There are 30 lawyers per 10,000 residents in the Pine Tree State, compared with the national average of 40 lawyers per 10,000 residents, according to the Maine School of Law. Those numbers are sharply skewed to the southern part of the state, with more than half of all Maine lawyers living or practicing in Cumberland County.If this isn't reversed immediately, and technology forgets its efforts to make the law efficient, and there's an unexpected increase in legal work, Maine faces a dire lawyer shortage about 20 years from now.
That situation is expected to worsen over the next decade because of the average age of attorneys in Maine. As of 2017, about 1,000 of the 3,700 practicing lawyers in Maine were 60 or older. In rural parts of the state, 65 percent of lawyers are older than 50.
There's only one solution for this problem: the U. of Maine needs to pump out many more lawyers, particularly minorities who can bring diversity to upstate Maine AND do ace legal work.
MEANWHILE:
2. The U. of Maine is in the Red
Law school isn't expensive for students.

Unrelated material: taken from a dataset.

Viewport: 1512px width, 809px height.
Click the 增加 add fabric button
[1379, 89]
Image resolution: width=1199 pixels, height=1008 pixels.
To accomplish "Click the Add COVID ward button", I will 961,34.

It's expensive for schools.
From 2011 to 2018, the number of applications in Maine dropped from 988 to 574 – a 40 percent decrease. To stay competitive, the law school has increased the amount of money it spends on grants and scholarships.This business has a monopoly on legal education in the state and still can't turn a profit charging what some fasci-communists would say is "too much."
In 2011, the school reported only a third of the student body got assistance on tuition, and that money almost always covered less than half of tuition. In 2018, two-thirds of students received financial aid from the school, and a quarter of them got half to full tuition. Tuition for this year is $22,290 for Maine residents and $33,360 for non-residents.
As a result, the law school has been in the red for several years, despite cuts to other spending.
I think it's proof positive that it's not enough in tuition. Maine obviously needs more lawyers and is even subsidizing their deployment to rural areas. And still, Maine Law is broke. The solution for businesses in this situation is obvious: raise prices and threaten/beg the government for crony handouts. Thanks to federal loan dollars being funneled to law school coffers through nominally high tuition rates, the solution in this case is straightforward: drastically increase the price.
After all, since there's really a demand for more lawyers in rural Maine, the financial rewards should more than cover it.
And when that happens, my friends, it's like grade A maple syrup dripping on hot buttery pancakes.